Work required =>
Show, in full, each line of the rows below that contains the word "Select".

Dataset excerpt
■ ■ ■ ■ ■ ■ ■

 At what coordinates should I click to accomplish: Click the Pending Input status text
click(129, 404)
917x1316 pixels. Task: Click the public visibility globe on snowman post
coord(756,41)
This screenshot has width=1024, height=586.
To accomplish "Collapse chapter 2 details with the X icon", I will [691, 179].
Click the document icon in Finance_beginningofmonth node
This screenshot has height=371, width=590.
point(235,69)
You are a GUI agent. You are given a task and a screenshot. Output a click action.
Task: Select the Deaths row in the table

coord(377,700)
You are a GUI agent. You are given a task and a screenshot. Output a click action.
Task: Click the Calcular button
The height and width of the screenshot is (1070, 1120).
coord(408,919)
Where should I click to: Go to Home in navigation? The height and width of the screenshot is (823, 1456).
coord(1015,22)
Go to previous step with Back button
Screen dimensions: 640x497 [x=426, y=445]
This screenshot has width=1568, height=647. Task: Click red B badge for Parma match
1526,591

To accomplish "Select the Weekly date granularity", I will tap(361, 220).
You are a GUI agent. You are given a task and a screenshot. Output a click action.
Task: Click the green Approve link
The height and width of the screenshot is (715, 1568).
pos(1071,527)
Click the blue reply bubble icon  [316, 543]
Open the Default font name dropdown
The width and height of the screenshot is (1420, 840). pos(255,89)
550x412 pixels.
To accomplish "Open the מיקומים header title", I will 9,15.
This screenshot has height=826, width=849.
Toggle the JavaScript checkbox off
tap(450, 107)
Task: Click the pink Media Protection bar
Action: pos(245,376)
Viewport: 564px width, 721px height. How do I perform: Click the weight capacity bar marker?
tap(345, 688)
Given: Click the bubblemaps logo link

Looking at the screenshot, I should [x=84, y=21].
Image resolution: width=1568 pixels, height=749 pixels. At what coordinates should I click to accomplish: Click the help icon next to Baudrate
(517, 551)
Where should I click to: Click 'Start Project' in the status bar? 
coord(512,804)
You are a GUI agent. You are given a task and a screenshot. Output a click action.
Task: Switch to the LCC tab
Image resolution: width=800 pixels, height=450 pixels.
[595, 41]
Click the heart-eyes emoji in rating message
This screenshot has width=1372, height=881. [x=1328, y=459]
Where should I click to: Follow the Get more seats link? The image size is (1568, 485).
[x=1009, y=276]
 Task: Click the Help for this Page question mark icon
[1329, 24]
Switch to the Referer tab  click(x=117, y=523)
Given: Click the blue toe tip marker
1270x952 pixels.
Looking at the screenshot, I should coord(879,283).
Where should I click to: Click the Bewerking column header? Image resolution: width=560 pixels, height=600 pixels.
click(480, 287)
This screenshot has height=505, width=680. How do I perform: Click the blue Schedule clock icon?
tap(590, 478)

■ ■ ■ ■ ■ ■ ■

Written answer =>
Task: Select the Deaths row in the table
To accomplish "Select the Weekly date granularity", I will tap(361, 220).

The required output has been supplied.